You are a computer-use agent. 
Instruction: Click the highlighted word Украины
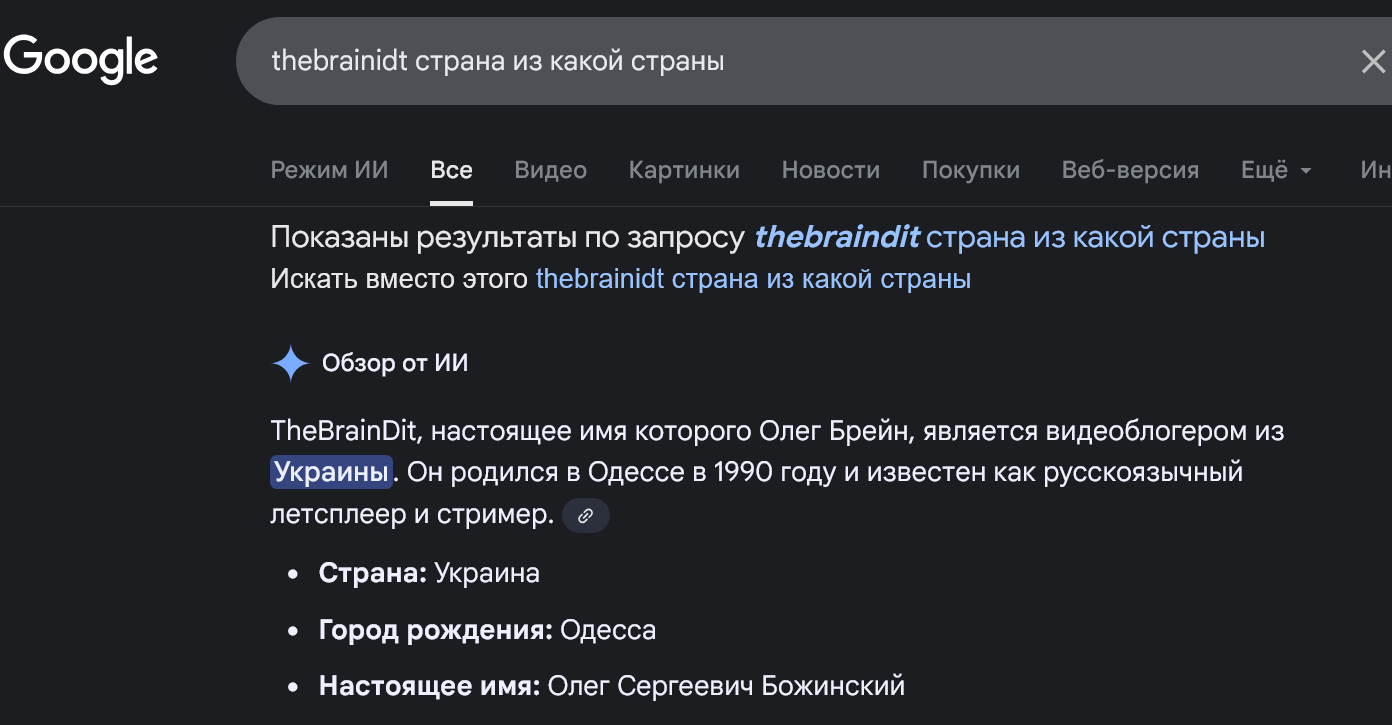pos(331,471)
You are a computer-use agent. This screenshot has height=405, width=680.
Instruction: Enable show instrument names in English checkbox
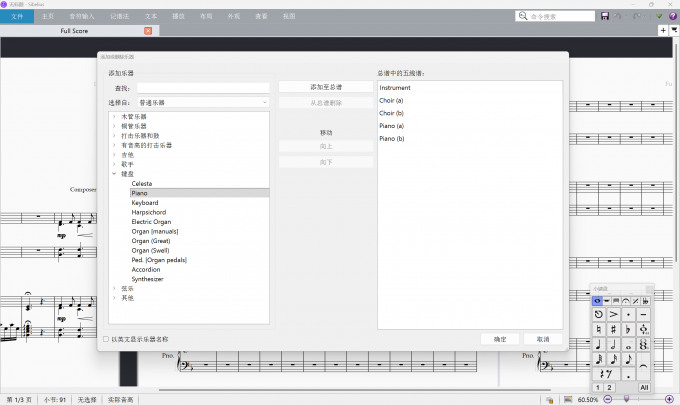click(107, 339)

--

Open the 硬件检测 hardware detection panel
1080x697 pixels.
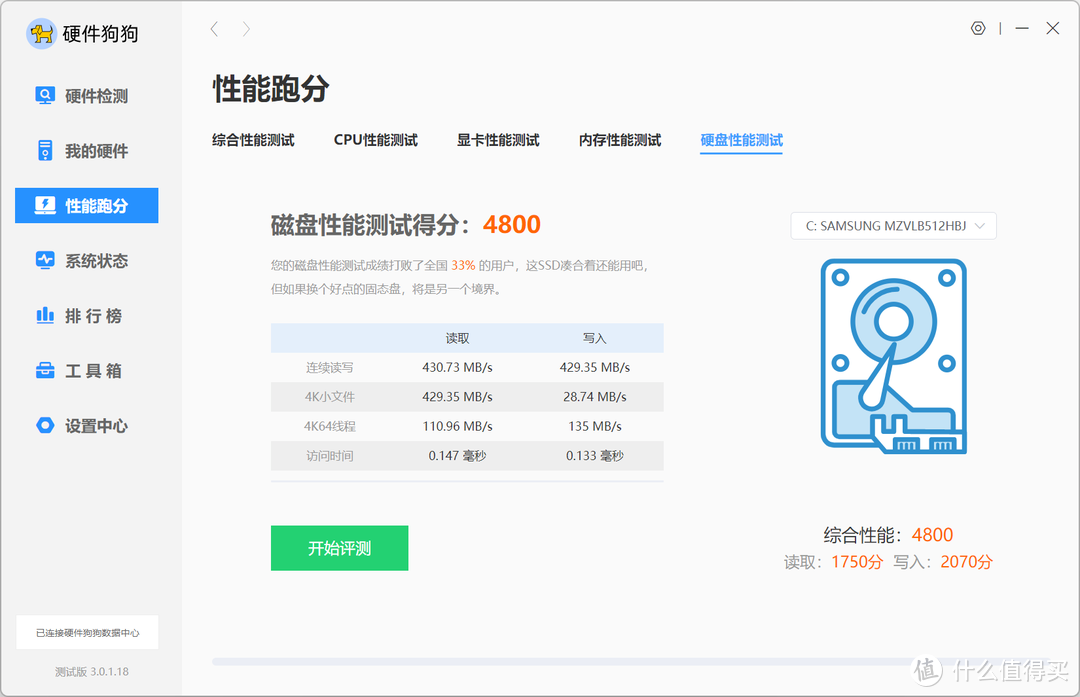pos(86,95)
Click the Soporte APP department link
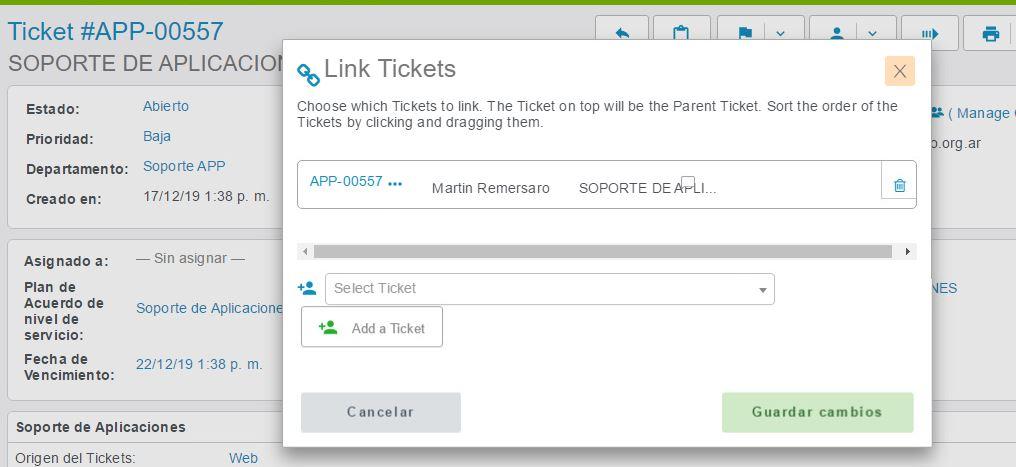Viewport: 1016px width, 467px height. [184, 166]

--

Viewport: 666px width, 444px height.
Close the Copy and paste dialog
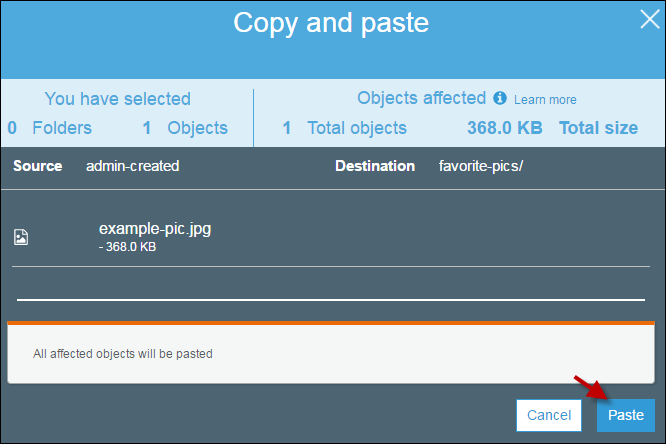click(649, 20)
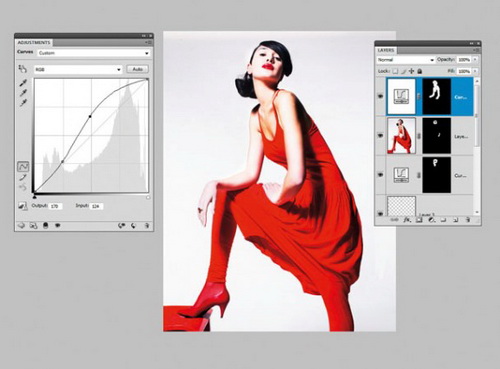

*Problem to work on*: Extract every line above containing the word "agent".

*Solution to the problem*:
You are a computer-use agent. 
You are a computer-use agent. This screenshot has height=405, width=680.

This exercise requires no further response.